**Aim of the task:**
Your job is to write out each record exactly, leaving none out.

**Exercise inputs:**
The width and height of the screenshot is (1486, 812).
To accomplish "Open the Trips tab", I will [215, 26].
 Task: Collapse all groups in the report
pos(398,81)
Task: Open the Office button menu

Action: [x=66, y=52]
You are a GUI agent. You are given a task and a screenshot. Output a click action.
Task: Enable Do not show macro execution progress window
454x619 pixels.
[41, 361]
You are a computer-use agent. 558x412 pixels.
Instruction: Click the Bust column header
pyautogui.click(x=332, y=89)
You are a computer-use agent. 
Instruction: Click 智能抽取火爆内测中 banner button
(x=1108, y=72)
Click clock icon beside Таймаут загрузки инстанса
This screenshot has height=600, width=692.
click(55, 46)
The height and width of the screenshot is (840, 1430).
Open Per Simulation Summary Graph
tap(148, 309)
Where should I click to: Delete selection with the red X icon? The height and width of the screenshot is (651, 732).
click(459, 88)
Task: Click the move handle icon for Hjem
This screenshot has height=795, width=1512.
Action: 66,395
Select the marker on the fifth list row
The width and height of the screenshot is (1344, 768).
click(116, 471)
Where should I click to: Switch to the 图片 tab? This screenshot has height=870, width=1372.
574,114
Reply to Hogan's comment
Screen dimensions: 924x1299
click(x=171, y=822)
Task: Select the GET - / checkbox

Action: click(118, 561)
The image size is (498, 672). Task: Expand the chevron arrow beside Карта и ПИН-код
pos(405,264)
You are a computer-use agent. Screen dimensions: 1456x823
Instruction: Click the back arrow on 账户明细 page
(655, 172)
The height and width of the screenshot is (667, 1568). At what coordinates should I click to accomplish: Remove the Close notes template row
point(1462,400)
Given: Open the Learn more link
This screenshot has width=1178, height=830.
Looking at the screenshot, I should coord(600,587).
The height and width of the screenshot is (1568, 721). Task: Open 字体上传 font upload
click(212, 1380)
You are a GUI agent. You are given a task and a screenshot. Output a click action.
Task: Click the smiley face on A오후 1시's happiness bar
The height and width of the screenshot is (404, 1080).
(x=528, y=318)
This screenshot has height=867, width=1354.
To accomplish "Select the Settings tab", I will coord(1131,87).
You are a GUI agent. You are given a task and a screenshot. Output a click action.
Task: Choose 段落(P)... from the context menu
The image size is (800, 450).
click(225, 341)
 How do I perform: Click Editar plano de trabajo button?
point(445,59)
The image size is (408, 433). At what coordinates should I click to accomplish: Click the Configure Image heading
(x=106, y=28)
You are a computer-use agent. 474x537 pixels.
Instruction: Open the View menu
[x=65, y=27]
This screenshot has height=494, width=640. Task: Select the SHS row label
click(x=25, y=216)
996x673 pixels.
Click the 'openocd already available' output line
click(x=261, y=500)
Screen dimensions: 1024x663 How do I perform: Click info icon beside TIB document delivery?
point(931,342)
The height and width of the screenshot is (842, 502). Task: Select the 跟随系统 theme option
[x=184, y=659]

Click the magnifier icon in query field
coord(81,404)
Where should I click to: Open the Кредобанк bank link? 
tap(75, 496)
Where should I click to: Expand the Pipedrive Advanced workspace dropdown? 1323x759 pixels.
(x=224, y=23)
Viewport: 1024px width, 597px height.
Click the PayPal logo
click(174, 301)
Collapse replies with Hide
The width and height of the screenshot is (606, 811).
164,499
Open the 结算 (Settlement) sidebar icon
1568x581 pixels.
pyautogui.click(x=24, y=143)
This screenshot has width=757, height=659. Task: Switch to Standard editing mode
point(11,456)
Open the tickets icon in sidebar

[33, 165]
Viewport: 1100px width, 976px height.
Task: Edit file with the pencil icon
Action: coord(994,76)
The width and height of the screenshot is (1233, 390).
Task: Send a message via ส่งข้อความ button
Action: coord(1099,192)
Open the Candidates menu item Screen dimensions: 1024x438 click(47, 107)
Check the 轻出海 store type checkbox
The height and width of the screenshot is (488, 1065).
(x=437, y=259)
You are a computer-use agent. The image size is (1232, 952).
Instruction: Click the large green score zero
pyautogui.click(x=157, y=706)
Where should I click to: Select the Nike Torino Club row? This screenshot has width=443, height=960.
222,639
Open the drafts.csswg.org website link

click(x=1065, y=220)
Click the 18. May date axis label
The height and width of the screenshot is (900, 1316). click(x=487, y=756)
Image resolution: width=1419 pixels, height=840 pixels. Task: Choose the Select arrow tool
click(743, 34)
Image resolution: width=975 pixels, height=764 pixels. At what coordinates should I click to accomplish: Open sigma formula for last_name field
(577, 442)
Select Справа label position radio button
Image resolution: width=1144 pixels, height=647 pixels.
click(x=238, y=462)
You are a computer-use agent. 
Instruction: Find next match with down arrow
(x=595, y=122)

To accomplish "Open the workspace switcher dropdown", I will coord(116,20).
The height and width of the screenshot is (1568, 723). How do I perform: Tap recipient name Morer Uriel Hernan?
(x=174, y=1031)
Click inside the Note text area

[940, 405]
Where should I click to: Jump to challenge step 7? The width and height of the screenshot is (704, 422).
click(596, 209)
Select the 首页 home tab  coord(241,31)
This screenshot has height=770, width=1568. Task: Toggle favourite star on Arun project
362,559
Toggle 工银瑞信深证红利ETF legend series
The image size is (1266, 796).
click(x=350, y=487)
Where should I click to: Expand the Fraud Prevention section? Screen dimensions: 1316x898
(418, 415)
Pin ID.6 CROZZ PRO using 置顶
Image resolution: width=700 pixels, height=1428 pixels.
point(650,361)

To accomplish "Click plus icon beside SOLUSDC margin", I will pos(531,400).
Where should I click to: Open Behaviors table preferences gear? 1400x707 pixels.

**Answer for the task:**
The width and height of the screenshot is (1486, 812).
To accomplish "Open the Trips tab", I will [215, 26].
 Task: Collapse all groups in the report
pos(398,81)
Task: Open the Office button menu

Action: [x=66, y=52]
You are a GUI agent. You are given a task and a screenshot. Output a click action.
Task: Enable Do not show macro execution progress window
454x619 pixels.
[41, 361]
You are a computer-use agent. 558x412 pixels.
Instruction: Click the Bust column header
pyautogui.click(x=332, y=89)
You are a computer-use agent. 
Instruction: Click 智能抽取火爆内测中 banner button
(x=1108, y=72)
Click clock icon beside Таймаут загрузки инстанса
This screenshot has height=600, width=692.
click(55, 46)
The height and width of the screenshot is (840, 1430).
Open Per Simulation Summary Graph
tap(148, 309)
Where should I click to: Delete selection with the red X icon? The height and width of the screenshot is (651, 732).
click(459, 88)
Task: Click the move handle icon for Hjem
This screenshot has height=795, width=1512.
Action: 66,395
Select the marker on the fifth list row
The width and height of the screenshot is (1344, 768).
click(116, 471)
Where should I click to: Switch to the 图片 tab? This screenshot has height=870, width=1372.
574,114
Reply to Hogan's comment
Screen dimensions: 924x1299
click(x=171, y=822)
Task: Select the GET - / checkbox

Action: click(118, 561)
The image size is (498, 672). Task: Expand the chevron arrow beside Карта и ПИН-код
pos(405,264)
You are a computer-use agent. Screen dimensions: 1456x823
Instruction: Click the back arrow on 账户明细 page
(655, 172)
The height and width of the screenshot is (667, 1568). At what coordinates should I click to accomplish: Remove the Close notes template row
point(1462,400)
Given: Open the Learn more link
This screenshot has width=1178, height=830.
Looking at the screenshot, I should coord(600,587).
The height and width of the screenshot is (1568, 721). Task: Open 字体上传 font upload
click(212, 1380)
You are a GUI agent. You are given a task and a screenshot. Output a click action.
Task: Click the smiley face on A오후 1시's happiness bar
The height and width of the screenshot is (404, 1080).
(x=528, y=318)
This screenshot has height=867, width=1354.
To accomplish "Select the Settings tab", I will coord(1131,87).
You are a GUI agent. You are given a task and a screenshot. Output a click action.
Task: Choose 段落(P)... from the context menu
The image size is (800, 450).
click(225, 341)
 How do I perform: Click Editar plano de trabajo button?
point(445,59)
The image size is (408, 433). At what coordinates should I click to accomplish: Click the Configure Image heading
(x=106, y=28)
You are a computer-use agent. 474x537 pixels.
Instruction: Open the View menu
[x=65, y=27]
This screenshot has height=494, width=640. Task: Select the SHS row label
click(x=25, y=216)
996x673 pixels.
Click the 'openocd already available' output line
click(x=261, y=500)
Screen dimensions: 1024x663 How do I perform: Click info icon beside TIB document delivery?
point(931,342)
The height and width of the screenshot is (842, 502). Task: Select the 跟随系统 theme option
[x=184, y=659]

Click the magnifier icon in query field
coord(81,404)
Where should I click to: Open the Кредобанк bank link? 
tap(75, 496)
Where should I click to: Expand the Pipedrive Advanced workspace dropdown? 1323x759 pixels.
(x=224, y=23)
Viewport: 1024px width, 597px height.
Click the PayPal logo
click(174, 301)
Collapse replies with Hide
The width and height of the screenshot is (606, 811).
164,499
Open the 结算 (Settlement) sidebar icon
1568x581 pixels.
pyautogui.click(x=24, y=143)
This screenshot has width=757, height=659. Task: Switch to Standard editing mode
point(11,456)
Open the tickets icon in sidebar

[33, 165]
Viewport: 1100px width, 976px height.
Task: Edit file with the pencil icon
Action: coord(994,76)
The width and height of the screenshot is (1233, 390).
Task: Send a message via ส่งข้อความ button
Action: coord(1099,192)
Open the Candidates menu item Screen dimensions: 1024x438 click(47, 107)
Check the 轻出海 store type checkbox
The height and width of the screenshot is (488, 1065).
(x=437, y=259)
You are a computer-use agent. The image size is (1232, 952).
Instruction: Click the large green score zero
pyautogui.click(x=157, y=706)
Where should I click to: Select the Nike Torino Club row? This screenshot has width=443, height=960.
222,639
Open the drafts.csswg.org website link

click(x=1065, y=220)
Click the 18. May date axis label
The height and width of the screenshot is (900, 1316). click(x=487, y=756)
Image resolution: width=1419 pixels, height=840 pixels. Task: Choose the Select arrow tool
click(743, 34)
Image resolution: width=975 pixels, height=764 pixels. At what coordinates should I click to accomplish: Open sigma formula for last_name field
(577, 442)
Select Справа label position radio button
Image resolution: width=1144 pixels, height=647 pixels.
click(x=238, y=462)
You are a computer-use agent. 
Instruction: Find next match with down arrow
(x=595, y=122)

To accomplish "Open the workspace switcher dropdown", I will coord(116,20).
The height and width of the screenshot is (1568, 723). How do I perform: Tap recipient name Morer Uriel Hernan?
(x=174, y=1031)
Click inside the Note text area

[940, 405]
Where should I click to: Jump to challenge step 7? The width and height of the screenshot is (704, 422).
click(596, 209)
Select the 首页 home tab  coord(241,31)
This screenshot has height=770, width=1568. Task: Toggle favourite star on Arun project
362,559
Toggle 工银瑞信深证红利ETF legend series
The image size is (1266, 796).
click(x=350, y=487)
Where should I click to: Expand the Fraud Prevention section? Screen dimensions: 1316x898
(418, 415)
Pin ID.6 CROZZ PRO using 置顶
Image resolution: width=700 pixels, height=1428 pixels.
point(650,361)

To accomplish "Click plus icon beside SOLUSDC margin", I will pos(531,400).
Where should I click to: Open Behaviors table preferences gear? 1400x707 pixels.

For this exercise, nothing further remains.